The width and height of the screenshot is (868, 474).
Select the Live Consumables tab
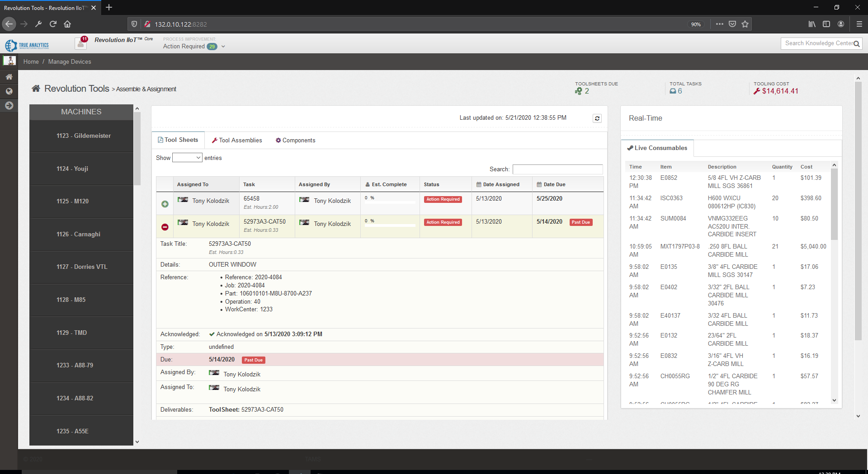(x=657, y=148)
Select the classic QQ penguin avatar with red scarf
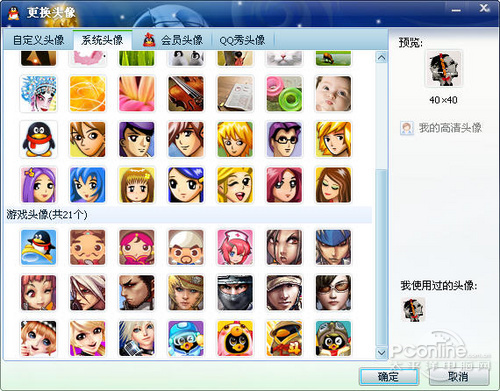The height and width of the screenshot is (391, 500). tap(38, 139)
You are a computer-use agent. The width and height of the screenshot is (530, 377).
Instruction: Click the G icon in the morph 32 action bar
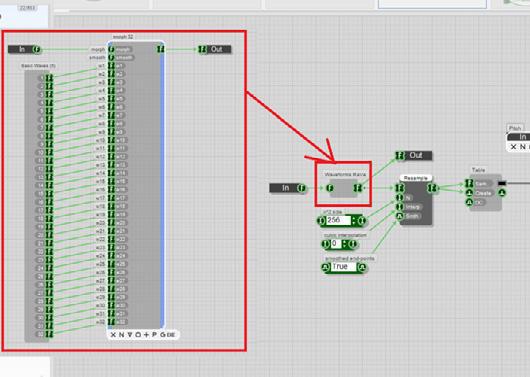(163, 335)
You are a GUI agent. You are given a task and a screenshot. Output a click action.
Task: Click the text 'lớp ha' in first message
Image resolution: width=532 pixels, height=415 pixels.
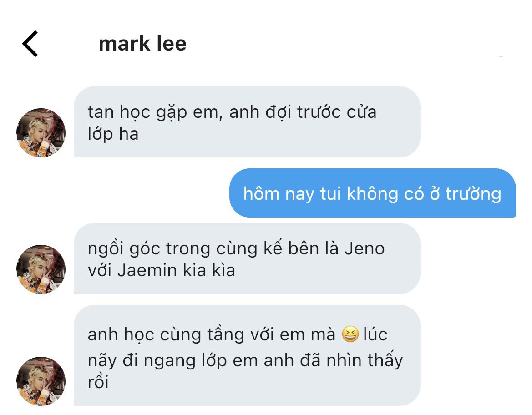point(113,133)
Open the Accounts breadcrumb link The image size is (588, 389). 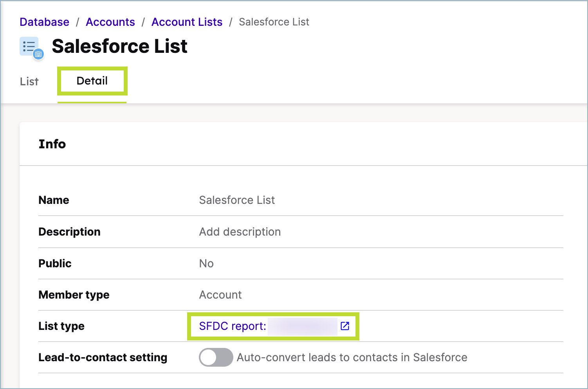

PROBLEM REQUIREMENTS
Lines that contain "agent" are the result; find them in the entries above and copy each one.

TASK RESPONSE
You are a computer-use agent. The width and height of the screenshot is (530, 377).
You are a GUI agent. You are given a task and a screenshot. Output a click action.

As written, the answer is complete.